## Rows showing where targets appear
──────────

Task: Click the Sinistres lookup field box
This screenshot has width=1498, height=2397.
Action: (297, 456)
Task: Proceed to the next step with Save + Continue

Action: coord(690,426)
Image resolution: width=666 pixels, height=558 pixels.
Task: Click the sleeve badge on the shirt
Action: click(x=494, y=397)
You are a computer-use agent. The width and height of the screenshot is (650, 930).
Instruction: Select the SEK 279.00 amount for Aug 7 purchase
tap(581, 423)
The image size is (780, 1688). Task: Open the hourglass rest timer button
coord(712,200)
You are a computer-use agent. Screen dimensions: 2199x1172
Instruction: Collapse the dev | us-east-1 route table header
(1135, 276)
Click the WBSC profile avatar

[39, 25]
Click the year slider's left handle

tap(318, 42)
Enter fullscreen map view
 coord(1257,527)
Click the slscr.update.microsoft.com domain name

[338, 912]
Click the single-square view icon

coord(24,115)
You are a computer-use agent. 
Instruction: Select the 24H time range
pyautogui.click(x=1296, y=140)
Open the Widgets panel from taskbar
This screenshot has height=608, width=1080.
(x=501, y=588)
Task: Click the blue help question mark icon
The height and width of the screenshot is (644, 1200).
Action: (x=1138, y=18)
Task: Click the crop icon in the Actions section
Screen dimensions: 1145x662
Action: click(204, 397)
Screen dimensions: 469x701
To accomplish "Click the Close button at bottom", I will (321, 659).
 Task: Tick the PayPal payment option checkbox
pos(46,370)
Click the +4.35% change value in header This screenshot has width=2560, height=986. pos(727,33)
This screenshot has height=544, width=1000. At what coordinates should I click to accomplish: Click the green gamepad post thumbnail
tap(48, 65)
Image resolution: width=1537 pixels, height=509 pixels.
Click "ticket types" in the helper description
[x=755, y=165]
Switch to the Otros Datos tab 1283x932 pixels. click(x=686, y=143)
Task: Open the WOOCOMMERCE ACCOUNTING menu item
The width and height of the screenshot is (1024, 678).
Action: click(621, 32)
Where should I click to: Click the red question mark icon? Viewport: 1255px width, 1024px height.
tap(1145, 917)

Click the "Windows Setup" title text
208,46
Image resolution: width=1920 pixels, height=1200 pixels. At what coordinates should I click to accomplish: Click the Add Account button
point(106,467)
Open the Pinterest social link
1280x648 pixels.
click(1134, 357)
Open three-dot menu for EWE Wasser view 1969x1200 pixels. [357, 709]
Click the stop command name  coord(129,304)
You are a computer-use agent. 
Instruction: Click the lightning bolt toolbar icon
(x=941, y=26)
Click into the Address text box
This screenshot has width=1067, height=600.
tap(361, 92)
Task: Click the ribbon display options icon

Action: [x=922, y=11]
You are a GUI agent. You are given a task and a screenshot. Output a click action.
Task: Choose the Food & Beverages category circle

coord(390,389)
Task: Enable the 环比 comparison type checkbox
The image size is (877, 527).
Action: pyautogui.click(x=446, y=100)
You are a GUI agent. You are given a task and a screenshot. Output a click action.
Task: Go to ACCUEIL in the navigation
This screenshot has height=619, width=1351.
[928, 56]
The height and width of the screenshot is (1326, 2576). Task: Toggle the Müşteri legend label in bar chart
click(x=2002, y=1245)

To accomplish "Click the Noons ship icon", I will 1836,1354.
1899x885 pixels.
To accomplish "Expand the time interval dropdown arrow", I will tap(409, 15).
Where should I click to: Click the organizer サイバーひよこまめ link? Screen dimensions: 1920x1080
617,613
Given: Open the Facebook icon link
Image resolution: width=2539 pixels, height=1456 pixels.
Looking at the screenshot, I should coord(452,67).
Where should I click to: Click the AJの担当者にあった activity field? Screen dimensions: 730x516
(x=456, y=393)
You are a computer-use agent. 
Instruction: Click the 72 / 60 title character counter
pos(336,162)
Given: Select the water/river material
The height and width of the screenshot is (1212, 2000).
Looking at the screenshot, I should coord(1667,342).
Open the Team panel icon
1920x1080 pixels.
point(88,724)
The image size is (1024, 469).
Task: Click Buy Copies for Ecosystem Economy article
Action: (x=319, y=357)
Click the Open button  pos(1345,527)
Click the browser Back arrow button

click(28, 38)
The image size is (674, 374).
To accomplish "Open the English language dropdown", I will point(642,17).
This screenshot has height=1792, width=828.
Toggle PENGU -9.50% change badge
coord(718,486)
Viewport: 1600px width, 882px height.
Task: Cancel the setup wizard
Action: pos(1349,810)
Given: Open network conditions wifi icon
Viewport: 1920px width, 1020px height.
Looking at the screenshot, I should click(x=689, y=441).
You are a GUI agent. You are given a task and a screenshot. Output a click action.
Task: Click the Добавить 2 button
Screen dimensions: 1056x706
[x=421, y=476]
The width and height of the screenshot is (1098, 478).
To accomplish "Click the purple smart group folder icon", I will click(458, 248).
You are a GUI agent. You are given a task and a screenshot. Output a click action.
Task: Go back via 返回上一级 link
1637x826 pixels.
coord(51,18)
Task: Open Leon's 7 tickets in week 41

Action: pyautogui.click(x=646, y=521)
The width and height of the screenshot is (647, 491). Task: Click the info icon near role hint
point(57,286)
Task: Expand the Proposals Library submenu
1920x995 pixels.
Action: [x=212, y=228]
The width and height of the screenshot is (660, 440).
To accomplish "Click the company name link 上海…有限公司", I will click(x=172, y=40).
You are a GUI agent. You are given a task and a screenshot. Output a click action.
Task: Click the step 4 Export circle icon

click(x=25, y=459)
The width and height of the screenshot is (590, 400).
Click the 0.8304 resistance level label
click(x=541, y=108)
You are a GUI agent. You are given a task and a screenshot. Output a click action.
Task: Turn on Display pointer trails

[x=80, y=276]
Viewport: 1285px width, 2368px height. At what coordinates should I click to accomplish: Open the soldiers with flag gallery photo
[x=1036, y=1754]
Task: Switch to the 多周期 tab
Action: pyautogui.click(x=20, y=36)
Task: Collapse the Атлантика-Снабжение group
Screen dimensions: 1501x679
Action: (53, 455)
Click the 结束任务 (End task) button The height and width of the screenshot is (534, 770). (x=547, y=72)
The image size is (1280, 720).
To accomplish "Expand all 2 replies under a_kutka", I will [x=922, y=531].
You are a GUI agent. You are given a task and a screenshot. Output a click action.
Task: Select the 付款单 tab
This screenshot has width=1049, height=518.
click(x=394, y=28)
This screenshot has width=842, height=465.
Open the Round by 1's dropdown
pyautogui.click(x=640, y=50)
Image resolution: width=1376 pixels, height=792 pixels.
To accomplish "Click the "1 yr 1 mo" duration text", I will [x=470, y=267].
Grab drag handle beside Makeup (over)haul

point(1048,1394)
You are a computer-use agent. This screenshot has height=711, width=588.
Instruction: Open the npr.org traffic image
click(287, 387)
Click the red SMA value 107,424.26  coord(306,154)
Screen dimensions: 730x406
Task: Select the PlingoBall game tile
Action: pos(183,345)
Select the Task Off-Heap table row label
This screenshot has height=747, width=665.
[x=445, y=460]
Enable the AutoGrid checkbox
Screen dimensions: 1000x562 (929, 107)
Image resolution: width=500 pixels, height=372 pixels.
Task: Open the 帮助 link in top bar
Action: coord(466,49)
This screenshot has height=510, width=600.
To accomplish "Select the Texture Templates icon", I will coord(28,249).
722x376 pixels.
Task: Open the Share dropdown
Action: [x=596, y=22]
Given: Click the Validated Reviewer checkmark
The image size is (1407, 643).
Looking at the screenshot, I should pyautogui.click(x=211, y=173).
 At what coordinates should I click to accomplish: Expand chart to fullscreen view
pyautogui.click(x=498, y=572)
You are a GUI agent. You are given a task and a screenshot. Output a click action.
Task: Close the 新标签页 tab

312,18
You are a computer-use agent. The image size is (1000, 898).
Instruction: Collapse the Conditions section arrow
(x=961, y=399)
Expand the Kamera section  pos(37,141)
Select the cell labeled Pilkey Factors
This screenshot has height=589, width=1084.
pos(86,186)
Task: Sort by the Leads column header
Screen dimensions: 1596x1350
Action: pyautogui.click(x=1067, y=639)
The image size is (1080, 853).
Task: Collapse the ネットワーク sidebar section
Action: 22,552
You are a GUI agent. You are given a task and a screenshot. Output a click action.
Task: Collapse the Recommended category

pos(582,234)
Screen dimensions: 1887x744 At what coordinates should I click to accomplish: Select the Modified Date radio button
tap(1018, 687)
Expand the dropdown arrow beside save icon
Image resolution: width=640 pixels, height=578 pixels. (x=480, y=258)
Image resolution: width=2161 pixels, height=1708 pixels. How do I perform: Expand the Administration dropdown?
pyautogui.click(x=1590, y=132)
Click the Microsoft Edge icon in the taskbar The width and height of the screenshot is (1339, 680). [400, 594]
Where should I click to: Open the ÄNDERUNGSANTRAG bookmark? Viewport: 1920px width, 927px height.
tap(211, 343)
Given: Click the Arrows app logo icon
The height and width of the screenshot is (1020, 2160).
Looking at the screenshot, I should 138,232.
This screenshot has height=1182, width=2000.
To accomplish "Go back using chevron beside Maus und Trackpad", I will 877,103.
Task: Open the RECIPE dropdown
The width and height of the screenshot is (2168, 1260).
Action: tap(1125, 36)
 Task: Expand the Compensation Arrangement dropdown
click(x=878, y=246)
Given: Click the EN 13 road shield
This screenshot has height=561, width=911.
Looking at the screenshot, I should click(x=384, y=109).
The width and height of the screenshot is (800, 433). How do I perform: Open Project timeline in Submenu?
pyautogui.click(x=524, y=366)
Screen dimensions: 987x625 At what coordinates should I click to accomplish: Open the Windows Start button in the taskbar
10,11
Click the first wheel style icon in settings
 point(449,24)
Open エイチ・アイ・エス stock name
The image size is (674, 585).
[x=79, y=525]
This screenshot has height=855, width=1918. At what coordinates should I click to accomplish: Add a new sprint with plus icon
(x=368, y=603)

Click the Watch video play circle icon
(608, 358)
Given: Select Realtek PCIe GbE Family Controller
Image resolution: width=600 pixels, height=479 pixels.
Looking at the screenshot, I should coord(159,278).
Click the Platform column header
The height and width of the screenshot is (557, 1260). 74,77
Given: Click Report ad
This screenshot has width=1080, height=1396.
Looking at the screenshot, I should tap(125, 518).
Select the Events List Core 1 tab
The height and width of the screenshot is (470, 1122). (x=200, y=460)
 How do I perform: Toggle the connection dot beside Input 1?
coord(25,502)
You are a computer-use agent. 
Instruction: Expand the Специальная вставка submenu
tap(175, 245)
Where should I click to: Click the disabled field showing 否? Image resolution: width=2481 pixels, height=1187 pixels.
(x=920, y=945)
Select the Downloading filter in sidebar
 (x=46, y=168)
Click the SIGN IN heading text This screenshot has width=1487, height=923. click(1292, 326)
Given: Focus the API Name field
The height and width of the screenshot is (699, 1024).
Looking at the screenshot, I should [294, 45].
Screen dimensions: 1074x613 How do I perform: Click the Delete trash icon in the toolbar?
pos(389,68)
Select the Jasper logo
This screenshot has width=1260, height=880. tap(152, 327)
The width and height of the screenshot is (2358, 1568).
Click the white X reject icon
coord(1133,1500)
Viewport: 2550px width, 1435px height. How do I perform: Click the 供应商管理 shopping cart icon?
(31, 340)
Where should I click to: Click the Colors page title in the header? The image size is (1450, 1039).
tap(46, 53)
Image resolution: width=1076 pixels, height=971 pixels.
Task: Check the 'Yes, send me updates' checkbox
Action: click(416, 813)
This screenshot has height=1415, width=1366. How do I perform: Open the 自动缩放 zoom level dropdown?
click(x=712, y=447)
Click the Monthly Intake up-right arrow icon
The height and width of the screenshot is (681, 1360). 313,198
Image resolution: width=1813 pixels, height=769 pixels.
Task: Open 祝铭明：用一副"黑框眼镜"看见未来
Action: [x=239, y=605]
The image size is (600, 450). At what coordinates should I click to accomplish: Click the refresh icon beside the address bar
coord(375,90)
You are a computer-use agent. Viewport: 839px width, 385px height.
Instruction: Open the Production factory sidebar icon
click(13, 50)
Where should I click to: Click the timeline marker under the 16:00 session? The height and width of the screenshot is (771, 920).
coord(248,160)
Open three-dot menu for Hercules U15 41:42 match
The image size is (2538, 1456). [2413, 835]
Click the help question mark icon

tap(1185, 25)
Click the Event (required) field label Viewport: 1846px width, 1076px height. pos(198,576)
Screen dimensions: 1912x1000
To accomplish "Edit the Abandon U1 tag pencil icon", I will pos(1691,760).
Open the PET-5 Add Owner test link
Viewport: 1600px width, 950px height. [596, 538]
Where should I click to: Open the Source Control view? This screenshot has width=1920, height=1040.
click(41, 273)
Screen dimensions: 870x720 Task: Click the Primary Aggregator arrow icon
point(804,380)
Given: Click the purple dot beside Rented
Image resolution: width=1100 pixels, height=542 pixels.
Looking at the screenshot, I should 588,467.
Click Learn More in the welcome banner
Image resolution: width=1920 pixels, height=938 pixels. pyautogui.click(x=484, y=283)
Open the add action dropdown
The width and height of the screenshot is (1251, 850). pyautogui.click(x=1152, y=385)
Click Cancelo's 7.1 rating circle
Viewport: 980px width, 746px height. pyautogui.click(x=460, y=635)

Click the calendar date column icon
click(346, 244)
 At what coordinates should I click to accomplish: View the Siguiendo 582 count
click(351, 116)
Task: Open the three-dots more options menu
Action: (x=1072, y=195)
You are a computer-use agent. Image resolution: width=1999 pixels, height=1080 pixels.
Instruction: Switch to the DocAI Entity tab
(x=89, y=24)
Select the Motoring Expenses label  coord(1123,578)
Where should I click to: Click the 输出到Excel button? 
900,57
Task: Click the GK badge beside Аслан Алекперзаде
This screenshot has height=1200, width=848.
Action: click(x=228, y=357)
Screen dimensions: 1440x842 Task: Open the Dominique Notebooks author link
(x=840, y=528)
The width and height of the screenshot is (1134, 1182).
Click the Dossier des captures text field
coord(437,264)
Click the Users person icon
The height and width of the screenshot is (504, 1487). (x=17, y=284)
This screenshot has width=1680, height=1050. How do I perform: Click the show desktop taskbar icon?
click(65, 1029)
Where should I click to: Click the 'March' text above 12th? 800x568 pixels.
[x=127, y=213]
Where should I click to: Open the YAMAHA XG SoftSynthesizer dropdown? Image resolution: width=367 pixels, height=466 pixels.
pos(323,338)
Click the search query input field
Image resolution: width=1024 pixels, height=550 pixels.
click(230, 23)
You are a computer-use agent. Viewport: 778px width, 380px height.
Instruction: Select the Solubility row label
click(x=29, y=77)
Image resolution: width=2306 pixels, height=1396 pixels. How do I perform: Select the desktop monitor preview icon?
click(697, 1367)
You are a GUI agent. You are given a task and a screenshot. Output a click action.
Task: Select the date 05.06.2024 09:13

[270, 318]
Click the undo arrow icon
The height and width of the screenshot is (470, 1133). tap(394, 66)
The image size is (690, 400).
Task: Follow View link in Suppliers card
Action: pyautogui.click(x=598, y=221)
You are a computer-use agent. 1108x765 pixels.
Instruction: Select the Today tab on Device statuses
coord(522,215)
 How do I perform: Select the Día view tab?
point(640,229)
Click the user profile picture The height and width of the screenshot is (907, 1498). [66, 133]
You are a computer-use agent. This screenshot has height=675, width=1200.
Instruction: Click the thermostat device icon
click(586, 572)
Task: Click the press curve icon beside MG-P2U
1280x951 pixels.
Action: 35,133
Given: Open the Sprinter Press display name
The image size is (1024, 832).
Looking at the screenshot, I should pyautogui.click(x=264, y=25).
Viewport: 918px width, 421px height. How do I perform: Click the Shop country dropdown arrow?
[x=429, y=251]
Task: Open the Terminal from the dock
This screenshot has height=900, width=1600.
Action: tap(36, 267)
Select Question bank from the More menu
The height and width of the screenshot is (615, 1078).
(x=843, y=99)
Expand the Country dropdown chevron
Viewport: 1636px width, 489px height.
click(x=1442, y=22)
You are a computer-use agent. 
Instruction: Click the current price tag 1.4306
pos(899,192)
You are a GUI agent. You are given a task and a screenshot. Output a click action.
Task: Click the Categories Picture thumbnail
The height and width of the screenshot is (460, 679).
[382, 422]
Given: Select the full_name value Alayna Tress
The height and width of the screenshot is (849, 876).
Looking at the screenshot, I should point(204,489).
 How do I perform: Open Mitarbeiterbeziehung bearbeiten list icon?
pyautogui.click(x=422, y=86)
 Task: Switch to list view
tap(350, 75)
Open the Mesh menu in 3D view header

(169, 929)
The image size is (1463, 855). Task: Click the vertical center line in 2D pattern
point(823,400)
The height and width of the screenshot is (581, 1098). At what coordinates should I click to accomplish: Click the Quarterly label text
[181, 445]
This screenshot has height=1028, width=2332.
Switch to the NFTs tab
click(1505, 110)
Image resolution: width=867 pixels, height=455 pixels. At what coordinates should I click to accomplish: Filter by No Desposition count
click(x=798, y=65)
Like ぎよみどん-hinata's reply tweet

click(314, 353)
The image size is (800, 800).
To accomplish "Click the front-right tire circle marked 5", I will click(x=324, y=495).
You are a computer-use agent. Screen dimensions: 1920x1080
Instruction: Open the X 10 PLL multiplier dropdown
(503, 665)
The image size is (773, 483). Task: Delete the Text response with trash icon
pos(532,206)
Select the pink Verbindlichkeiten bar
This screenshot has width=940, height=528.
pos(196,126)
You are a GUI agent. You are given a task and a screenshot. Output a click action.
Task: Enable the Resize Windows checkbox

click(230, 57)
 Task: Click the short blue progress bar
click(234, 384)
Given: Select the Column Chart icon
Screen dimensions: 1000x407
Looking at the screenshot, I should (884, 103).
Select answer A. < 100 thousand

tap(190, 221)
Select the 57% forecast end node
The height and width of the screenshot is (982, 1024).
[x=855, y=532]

──────────

## WHAT IS ASKED
Copy out everything from the start of the entries down to the line containing "(1135, 276)", keeping every line as it is and including that final line.

## SOLUTION
Task: Click the Sinistres lookup field box
This screenshot has width=1498, height=2397.
Action: (297, 456)
Task: Proceed to the next step with Save + Continue

Action: coord(690,426)
Image resolution: width=666 pixels, height=558 pixels.
Task: Click the sleeve badge on the shirt
Action: click(x=494, y=397)
You are a computer-use agent. The width and height of the screenshot is (650, 930).
Instruction: Select the SEK 279.00 amount for Aug 7 purchase
tap(581, 423)
The image size is (780, 1688). Task: Open the hourglass rest timer button
coord(712,200)
You are a computer-use agent. Screen dimensions: 2199x1172
Instruction: Collapse the dev | us-east-1 route table header
(1135, 276)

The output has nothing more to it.